Folk wisdom on the subject of human knowledge holds that it is “better to know nothing than to know what ain’t so1”. In some circumstances that precept may be particularly important. If the negative consequences of false knowledge are sufficiently severe, we may be willing to forgo the benefits of knowing some facts to avoid the dangers of believing “facts” that are incorrect. This is the foundation of the “innocent until proven guilty” system of justice. According to English jurist William Blackstone, “it is better that ten guilty persons escape than that one innocent suffer2”. Similar principles apply wherever it is especially harmful to act upon false beliefs. If we wish to employ machine learning as an aid to human judgment, it may in some cases be advisable to insist upon near-certainty from the machine’s reported results. One way of working towards this goal is to use an ensemble of different agents.
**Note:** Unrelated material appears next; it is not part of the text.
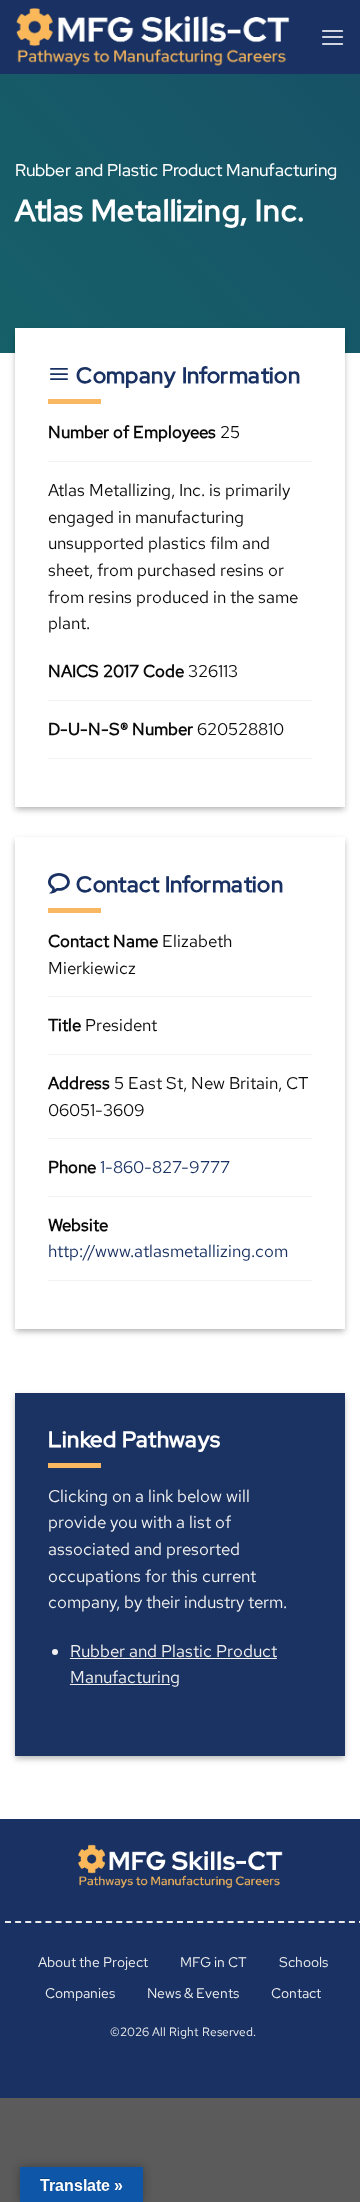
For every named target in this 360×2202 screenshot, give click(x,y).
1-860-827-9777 (165, 1167)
If their results are consistent with each other, we can have greater confidence in their overall reliability. We can also set a threshold value for the average confidence of the agents themselves. This paper explores the decision-making process for developing an ensemble of classifiers, and evaluates the results in the context of an example set. This set is appropriately categorized by a hierarchical structure, which permits less-specific judgments to be made if confidence falls below our predetermined threshold. We examine the tradeoffs to be made when setting parameters, and discuss aligning them with overarching requirements.